**Task goal**
Please repeat, exactly as written, every line from the one containing "1280x720 pixels." through the last line of the records, both included, and leave out any pictures.

**Items listed in a dataset**
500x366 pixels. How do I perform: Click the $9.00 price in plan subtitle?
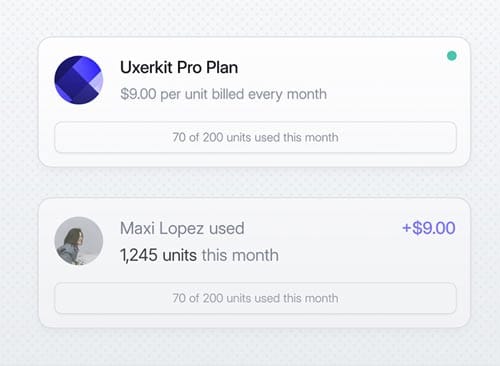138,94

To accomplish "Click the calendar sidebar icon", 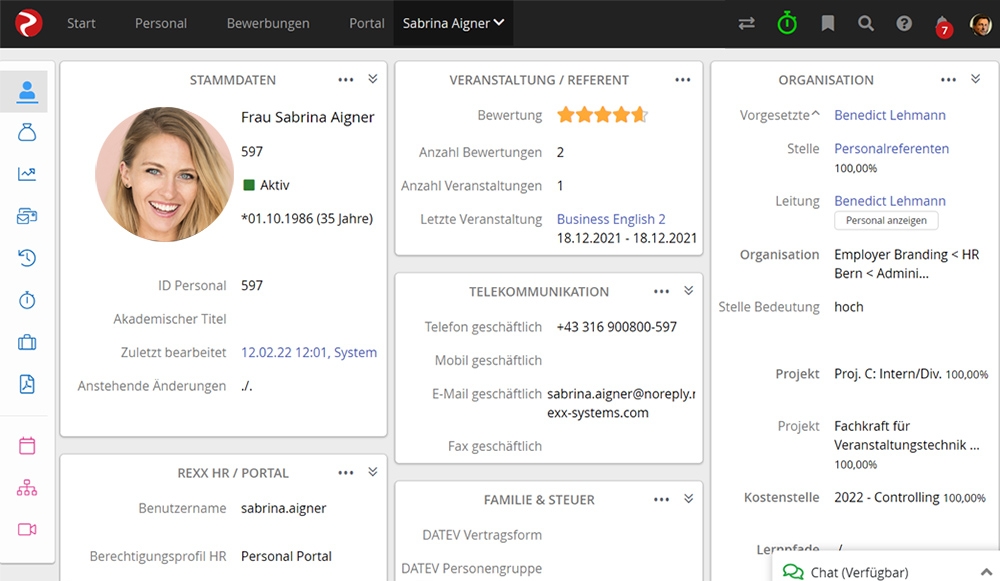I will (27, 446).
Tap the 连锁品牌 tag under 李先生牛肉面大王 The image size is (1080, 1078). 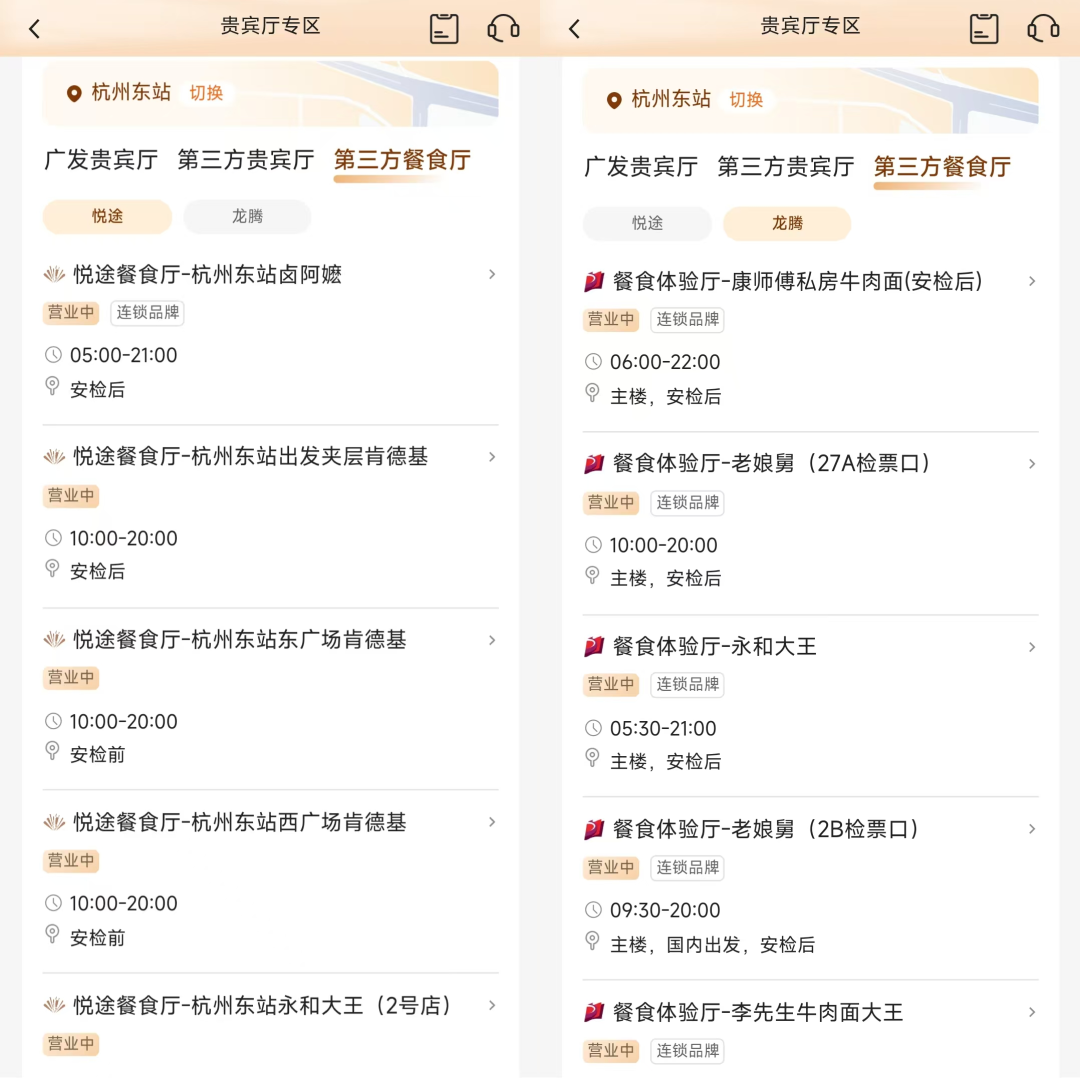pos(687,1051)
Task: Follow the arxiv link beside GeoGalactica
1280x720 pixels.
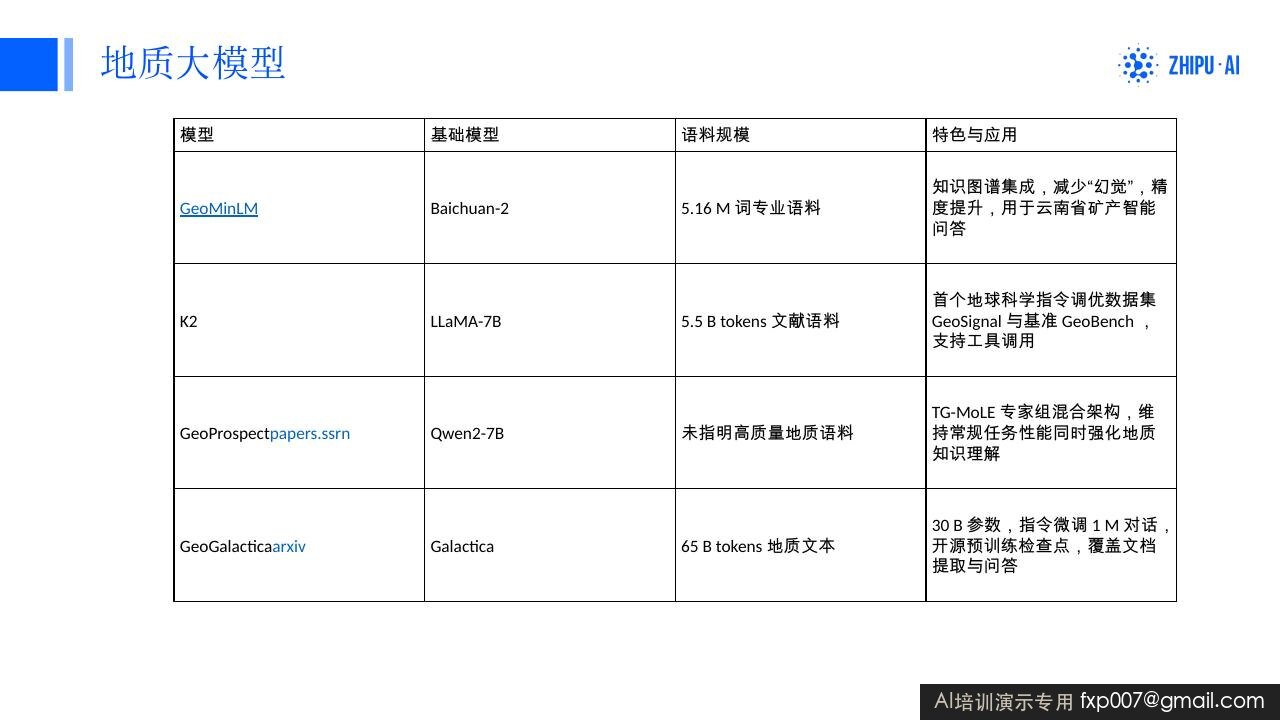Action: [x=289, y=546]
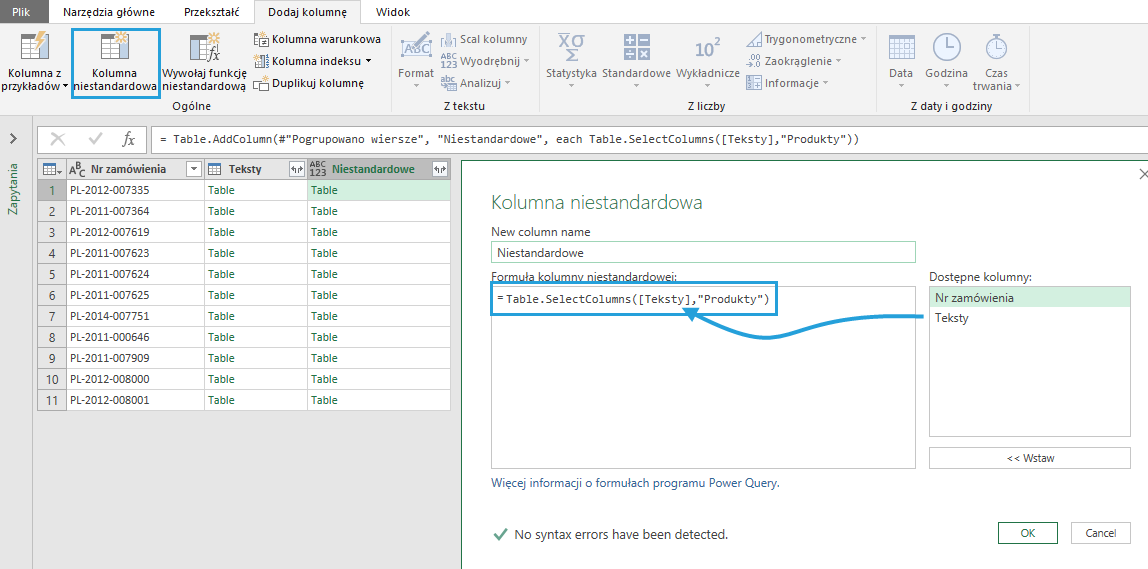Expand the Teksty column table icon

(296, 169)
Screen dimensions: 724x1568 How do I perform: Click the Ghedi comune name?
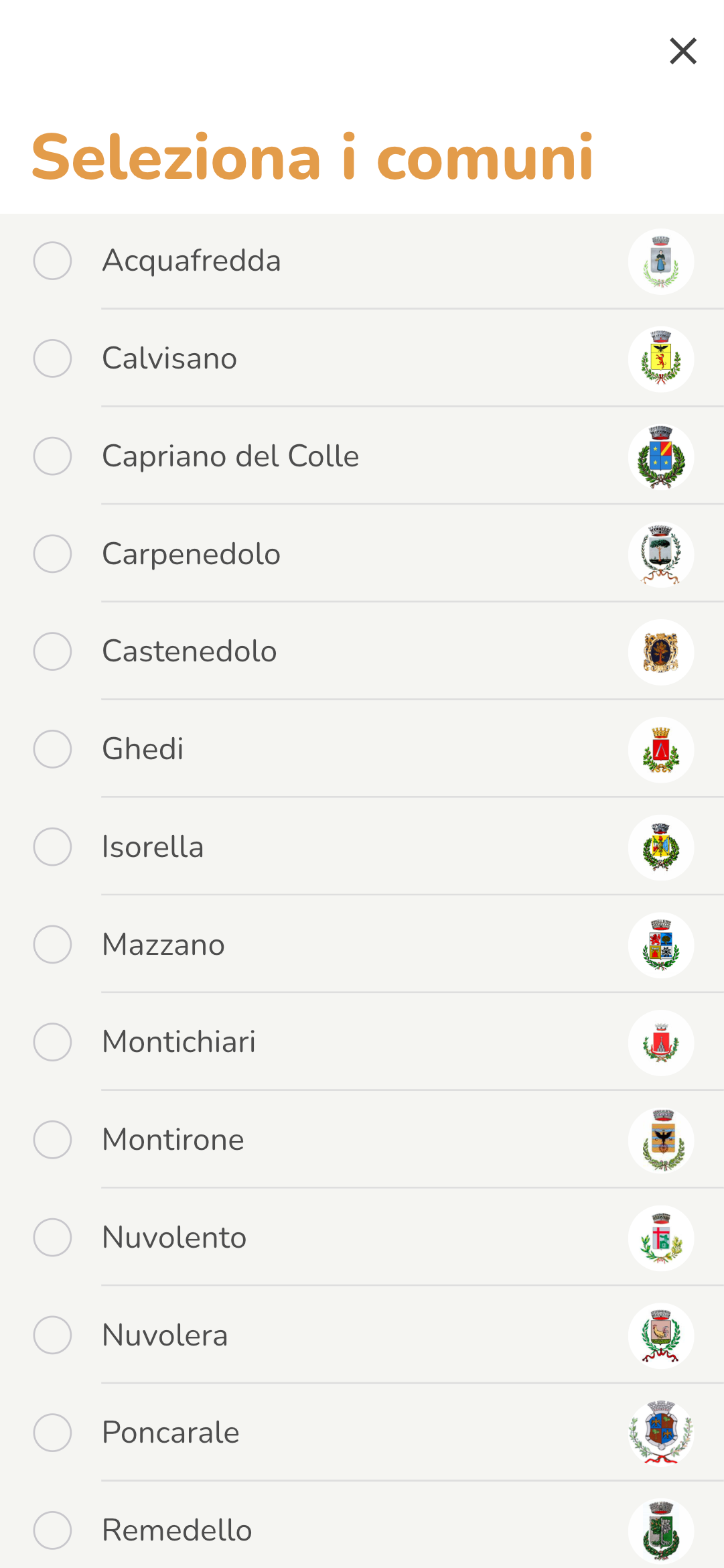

**Finished exercise**
1280x720 pixels.
Action: [x=289, y=546]
Expand the Teksty column table icon

(296, 169)
Screen dimensions: 724x1568 How do I perform: Click the Ghedi comune name?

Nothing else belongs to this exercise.